*** Records ***

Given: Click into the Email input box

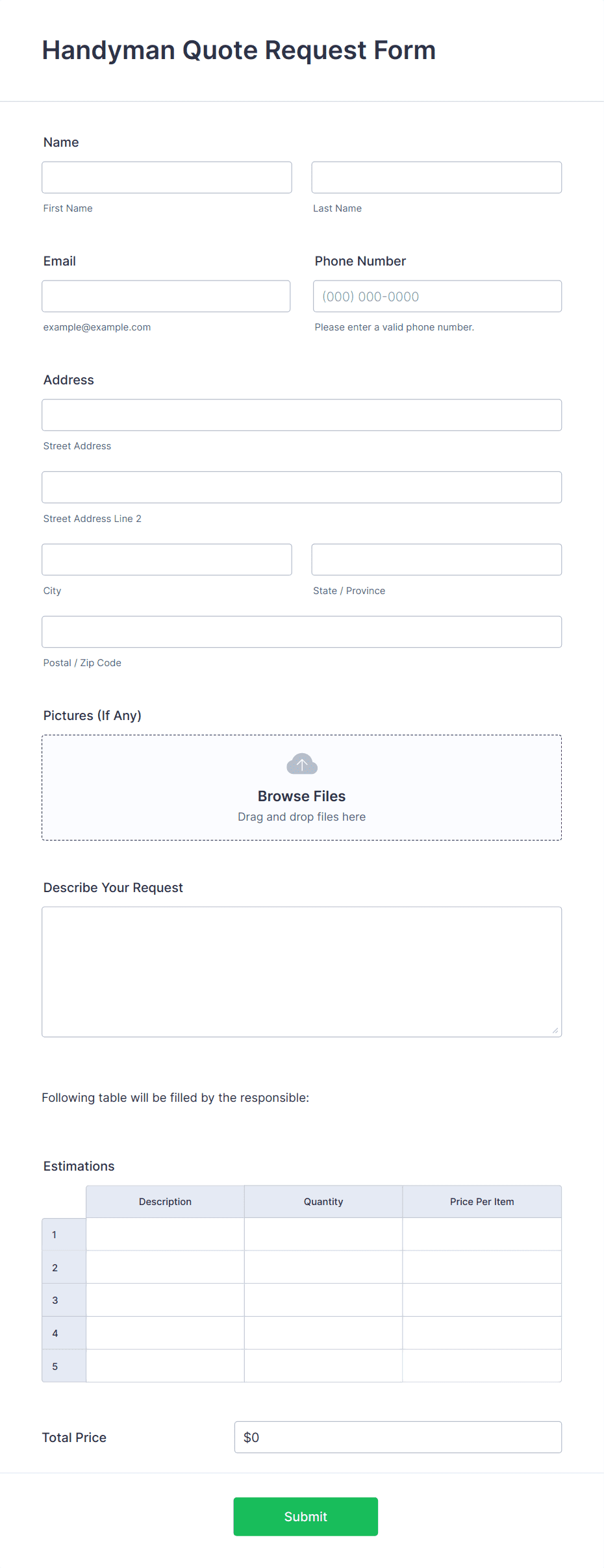Looking at the screenshot, I should click(166, 296).
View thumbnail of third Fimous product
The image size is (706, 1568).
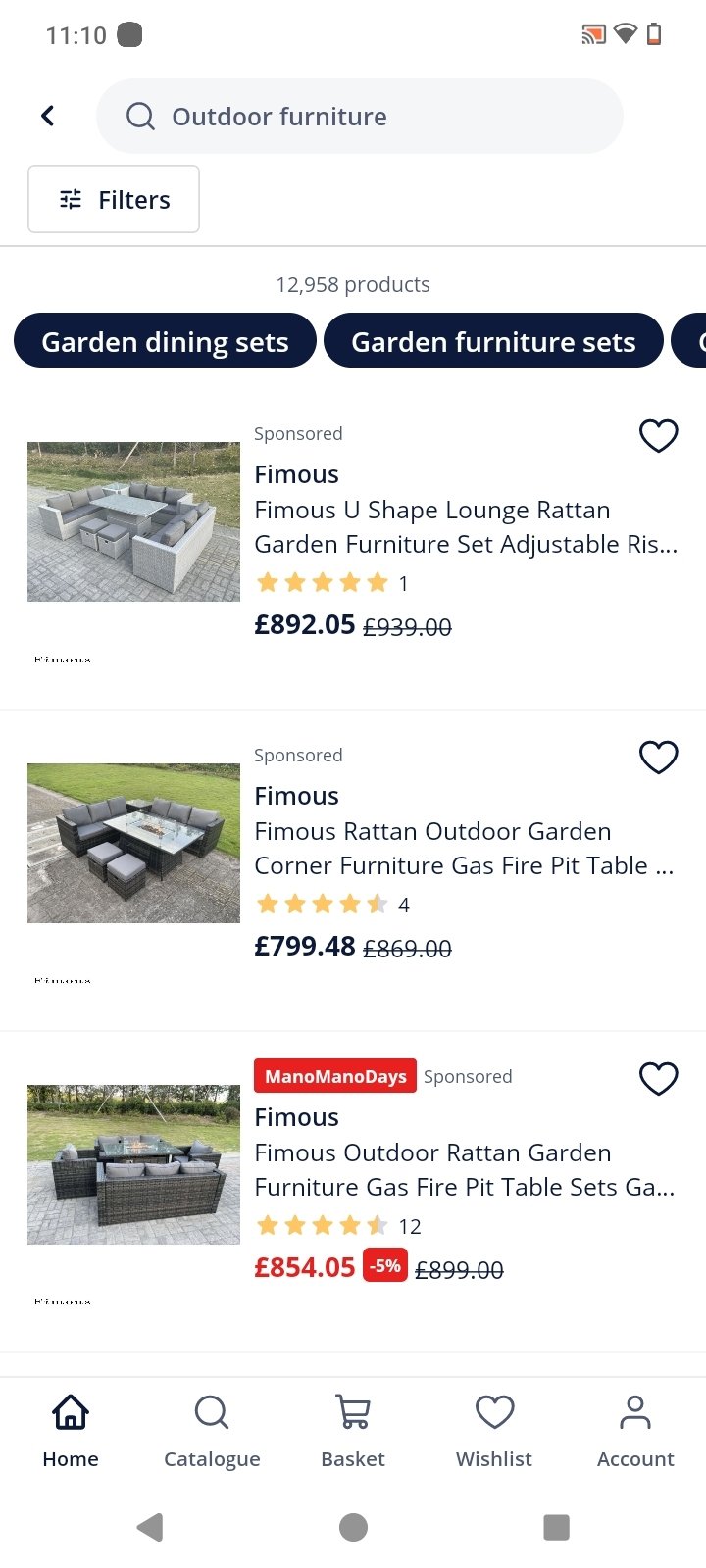tap(133, 1164)
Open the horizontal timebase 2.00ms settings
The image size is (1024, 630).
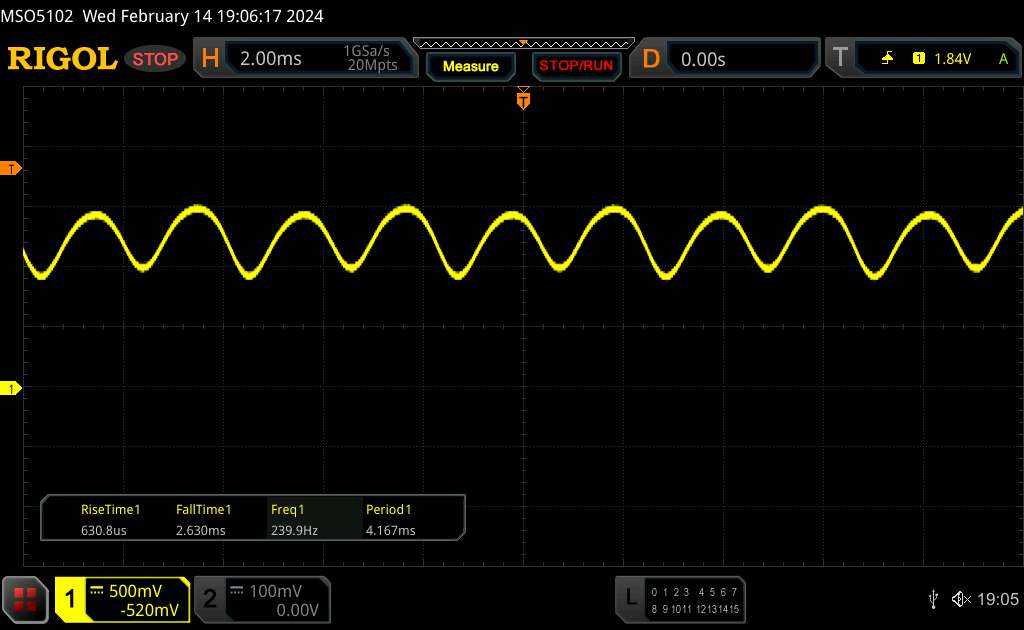306,59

***

— What to work on —
Nothing but the records, restated word for word and stripped of images, belongs in the answer.

— Exercise answer —
Given: Click into the Email input box

Looking at the screenshot, I should click(166, 296).
View thumbnail of third Fimous product
The image size is (706, 1568).
tap(133, 1164)
Open the horizontal timebase 2.00ms settings
The image size is (1024, 630).
306,59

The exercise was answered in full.